# Working Breeders Near Ruidoso NM/Surrounding?



## Rush (Dec 13, 2010)

I'm currently located in Ruidoso and am looking for a Reputable German Shepherd Breeder. I'm a College Student, and am taking a year or so off from my degree to focus more on working with the dogs. (I do Obedience/Behavior Training). I've owned Shepherds in the past, and absolutely love them. My very first Germie was a Working Lined Female, but I've lost touch with the breeder as that was many many years ago. I'm interested in getting a German Shepherd Puppy or Juvenile to start in Schutzhund or SAR as it's something I've wanted to do for a long time (I've done other sports with my Australian Shepherd like Agility/Flyball). The only problem is that Google is frying my brain. Does anyone have any suggestions on where to look or who to talk to? (Or who to avoid) I'd also be interested in co-owning a dog, so any breeders who do that would be welcomed. While I'd prefer within a 3 hour range of Ruidoso as I'm not a huge fan of Shipping, I'd be happy to look any other Reputable breeders near by/out of state that ship. 

Thanks a Bunch guys!


----------



## JustDSM (Aug 22, 2009)

You might try contacting Irene from Ruidoso Malinois (Police Dogs For Sale | Belgian Malinois K-9 Police Dogs | Ruidoso Malinois) and see if she can point you in the right direction for someone breeding GSD's in the area. I'm down in Las Cruces and sadly there isn't much going on in the area for what I'd consider reputable breeding.

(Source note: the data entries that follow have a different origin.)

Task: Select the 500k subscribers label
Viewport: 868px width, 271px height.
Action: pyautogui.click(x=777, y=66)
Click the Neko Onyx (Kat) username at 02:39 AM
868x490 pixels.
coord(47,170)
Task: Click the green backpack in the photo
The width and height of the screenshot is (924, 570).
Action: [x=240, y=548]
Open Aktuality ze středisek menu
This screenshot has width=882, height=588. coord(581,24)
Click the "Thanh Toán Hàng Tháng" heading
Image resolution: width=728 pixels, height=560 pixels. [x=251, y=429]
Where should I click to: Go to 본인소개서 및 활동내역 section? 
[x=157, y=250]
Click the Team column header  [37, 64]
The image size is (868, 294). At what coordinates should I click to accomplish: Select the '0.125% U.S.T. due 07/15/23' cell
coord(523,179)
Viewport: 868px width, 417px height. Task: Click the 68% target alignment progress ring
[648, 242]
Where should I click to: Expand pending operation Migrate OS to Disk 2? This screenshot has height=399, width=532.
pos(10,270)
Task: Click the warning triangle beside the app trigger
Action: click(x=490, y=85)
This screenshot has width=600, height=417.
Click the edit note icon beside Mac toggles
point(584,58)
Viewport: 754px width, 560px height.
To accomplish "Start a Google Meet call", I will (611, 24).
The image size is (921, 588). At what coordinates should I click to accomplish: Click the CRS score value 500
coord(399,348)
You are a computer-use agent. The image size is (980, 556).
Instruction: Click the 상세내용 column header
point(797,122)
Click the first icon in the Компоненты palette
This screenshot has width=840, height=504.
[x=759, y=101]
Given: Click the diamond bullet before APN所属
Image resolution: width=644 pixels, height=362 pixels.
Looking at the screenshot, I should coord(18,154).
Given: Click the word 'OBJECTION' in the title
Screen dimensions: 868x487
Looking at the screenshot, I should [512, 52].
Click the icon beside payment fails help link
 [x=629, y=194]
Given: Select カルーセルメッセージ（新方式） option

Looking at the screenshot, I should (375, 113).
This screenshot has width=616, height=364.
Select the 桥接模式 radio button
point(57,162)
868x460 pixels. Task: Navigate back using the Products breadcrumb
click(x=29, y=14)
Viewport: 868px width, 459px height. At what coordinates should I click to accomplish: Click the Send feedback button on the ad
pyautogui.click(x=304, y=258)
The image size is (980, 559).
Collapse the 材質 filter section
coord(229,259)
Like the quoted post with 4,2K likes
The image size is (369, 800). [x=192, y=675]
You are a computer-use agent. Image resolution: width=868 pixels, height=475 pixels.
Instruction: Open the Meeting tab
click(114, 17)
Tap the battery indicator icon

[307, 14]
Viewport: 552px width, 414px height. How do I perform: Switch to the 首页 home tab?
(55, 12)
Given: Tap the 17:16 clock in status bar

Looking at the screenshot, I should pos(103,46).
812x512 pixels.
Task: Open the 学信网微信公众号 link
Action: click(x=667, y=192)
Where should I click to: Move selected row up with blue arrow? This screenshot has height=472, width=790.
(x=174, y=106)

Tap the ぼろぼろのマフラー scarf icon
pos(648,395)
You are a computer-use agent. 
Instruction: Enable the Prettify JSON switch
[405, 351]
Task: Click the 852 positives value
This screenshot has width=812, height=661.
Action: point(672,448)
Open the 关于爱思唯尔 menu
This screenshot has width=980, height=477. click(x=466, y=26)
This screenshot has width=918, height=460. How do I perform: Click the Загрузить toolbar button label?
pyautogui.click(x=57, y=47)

I've worked with Irene briefly with my 6mo female (at the time) doing some introduction to bite work. The training left some to be desired, but I certainly think she'd be capable of pointing you in a direction. As always.. Do your research even with recommendations.


----------



## Runswithdogs (May 8, 2010)

I live in ABQ and though they breed West German showlines, Baerental seems to be "the" GSD breeder in the state as far as reputation, Jana may be able to point you in the right direction.


----------